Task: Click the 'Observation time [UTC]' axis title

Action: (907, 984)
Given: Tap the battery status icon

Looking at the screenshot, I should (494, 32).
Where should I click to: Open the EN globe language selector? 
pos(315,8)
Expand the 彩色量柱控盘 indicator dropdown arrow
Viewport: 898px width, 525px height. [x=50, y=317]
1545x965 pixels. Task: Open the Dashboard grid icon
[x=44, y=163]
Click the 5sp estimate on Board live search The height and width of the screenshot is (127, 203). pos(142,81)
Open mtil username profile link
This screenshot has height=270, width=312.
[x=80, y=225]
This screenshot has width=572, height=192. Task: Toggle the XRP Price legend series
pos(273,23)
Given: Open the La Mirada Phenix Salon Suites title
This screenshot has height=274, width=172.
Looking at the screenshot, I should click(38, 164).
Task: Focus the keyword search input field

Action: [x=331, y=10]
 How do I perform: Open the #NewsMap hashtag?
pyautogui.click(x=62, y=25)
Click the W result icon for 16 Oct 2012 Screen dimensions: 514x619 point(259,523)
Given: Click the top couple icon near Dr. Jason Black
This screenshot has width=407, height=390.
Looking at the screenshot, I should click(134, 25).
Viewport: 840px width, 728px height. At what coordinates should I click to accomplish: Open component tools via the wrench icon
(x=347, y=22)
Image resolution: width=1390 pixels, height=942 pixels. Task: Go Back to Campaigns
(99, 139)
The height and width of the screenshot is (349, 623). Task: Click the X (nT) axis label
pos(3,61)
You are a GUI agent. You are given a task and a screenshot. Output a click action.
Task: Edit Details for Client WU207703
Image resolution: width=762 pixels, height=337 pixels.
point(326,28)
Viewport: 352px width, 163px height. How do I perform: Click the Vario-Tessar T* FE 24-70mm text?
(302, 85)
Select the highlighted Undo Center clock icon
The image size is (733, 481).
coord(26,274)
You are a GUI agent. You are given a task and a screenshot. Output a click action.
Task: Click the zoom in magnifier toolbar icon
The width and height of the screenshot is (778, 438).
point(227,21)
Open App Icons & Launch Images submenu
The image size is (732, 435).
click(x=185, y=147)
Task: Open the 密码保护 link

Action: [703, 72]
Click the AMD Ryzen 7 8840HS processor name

• • • • •

> **SHORT PROBLEM**:
Reproduce every one of the records above line for line, without changing a thing.

> **FINAL RESULT**:
Task: Click the 'Observation time [UTC]' axis title

Action: (907, 984)
Given: Tap the battery status icon

Looking at the screenshot, I should (494, 32).
Where should I click to: Open the EN globe language selector? 
pos(315,8)
Expand the 彩色量柱控盘 indicator dropdown arrow
Viewport: 898px width, 525px height. [x=50, y=317]
1545x965 pixels. Task: Open the Dashboard grid icon
[x=44, y=163]
Click the 5sp estimate on Board live search The height and width of the screenshot is (127, 203). pos(142,81)
Open mtil username profile link
This screenshot has height=270, width=312.
[x=80, y=225]
This screenshot has width=572, height=192. Task: Toggle the XRP Price legend series
pos(273,23)
Given: Open the La Mirada Phenix Salon Suites title
This screenshot has height=274, width=172.
Looking at the screenshot, I should click(38, 164).
Task: Focus the keyword search input field

Action: [x=331, y=10]
 How do I perform: Open the #NewsMap hashtag?
pyautogui.click(x=62, y=25)
Click the W result icon for 16 Oct 2012 Screen dimensions: 514x619 point(259,523)
Given: Click the top couple icon near Dr. Jason Black
This screenshot has width=407, height=390.
Looking at the screenshot, I should click(134, 25).
Viewport: 840px width, 728px height. At what coordinates should I click to accomplish: Open component tools via the wrench icon
(x=347, y=22)
Image resolution: width=1390 pixels, height=942 pixels. Task: Go Back to Campaigns
(99, 139)
The height and width of the screenshot is (349, 623). Task: Click the X (nT) axis label
pos(3,61)
You are a GUI agent. You are given a task and a screenshot. Output a click action.
Task: Edit Details for Client WU207703
Image resolution: width=762 pixels, height=337 pixels.
point(326,28)
Viewport: 352px width, 163px height. How do I perform: Click the Vario-Tessar T* FE 24-70mm text?
(302, 85)
Select the highlighted Undo Center clock icon
The image size is (733, 481).
coord(26,274)
You are a GUI agent. You are given a task and a screenshot. Output a click action.
Task: Click the zoom in magnifier toolbar icon
The width and height of the screenshot is (778, 438).
point(227,21)
Open App Icons & Launch Images submenu
The image size is (732, 435).
click(x=185, y=147)
Task: Open the 密码保护 link

Action: [703, 72]
Click the AMD Ryzen 7 8840HS processor name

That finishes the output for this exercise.